目录
2.1、配置Prometheus推送至alertmanager
4.2、部署prometheus-webhook-dingtalk接口
4.3、配置prometheus-webhook-dingtalk生成的推送地址
flannel+prometheus+kibana+alertmanager系列源码包:
https://download.csdn.net/download/weixin_39855998/51382258
Alertmanager是一个独立的告警模块。
-
接收Prometheus等客户端发来的警报
-
通过分组、删除重复等处理,并将它们通过路由发送给正确的接收器;
-
告警方式可以按照不同的规则发送给不同的模块负责人。Alertmanager支持Email, Slack,等告警方式, 也可以通过webhook接入钉钉等国内IM工具。

········

◆ 任务:
A) 根据Alertmanager简介,用一到三句话说明Alertmanager如何处理收到的警报,以及钉钉这类国内IM工具通过什么方式接入。
B) 请接着Alertmanager简介的最后一句续写下去。
清单是独立的材料,与Alertmanager简介没有关系。

◆ 数据:
········

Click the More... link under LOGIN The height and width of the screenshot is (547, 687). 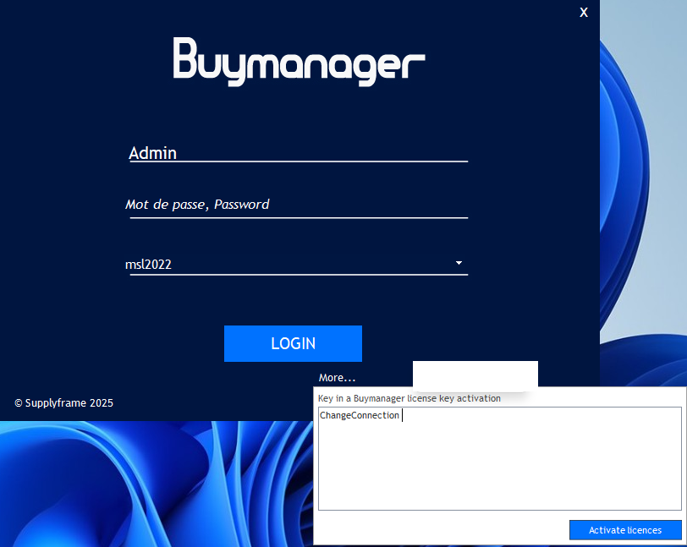[x=337, y=377]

········

◆ 练习结果:
A) Alertmanager接收Prometheus等客户端发来的警报,先进行分组、删除重复等处理,再通过路由把它们发送给正确的接收器,并可按不同规则发给不同的模块负责人。钉钉等国内IM工具通过webhook接入。

B)
-
从上图可得知设置警报和通知的主要步骤是:
-
安装和配置 Alertmanager
-
配置Prometheus与Alertmanager对话
-
在Prometheus中创建警报规则
-
Alertmanager实现邮件和钉钉告警
1、Alertmanager部署和配置
1.1、alertmanager-config配置文件
$ cat alertmanager-config.yml
apiVersion: v1
data:
config.yml: |
# global: 全局配置,包括报警解决后的超时时间、SMTP 相关配置、各种渠道通知的 API 地址等等。
global:
# 当alertmanager持续多长时间未接收到告警后标记告警状态为 resolved
resolve_timeout: 5m
# 配置邮件发送信息
# 必须配置,类似虚拟发送源,smtp_auth_password配置三方认证码
smtp_smarthost: 'smtp.163.com:25'
smtp_from: 'haha163@163.com'
smtp_auth_username: 'haha163@163.com'
smtp_auth_password: 'hahahahhahaha'
smtp_require_tls: false
# 所有报警信息进入后的根路由,用来设置报警的分发策略
# route: 用来设置报警的分发策略,它是一个树状结构,按照深度优先从左向右的顺序进行匹配。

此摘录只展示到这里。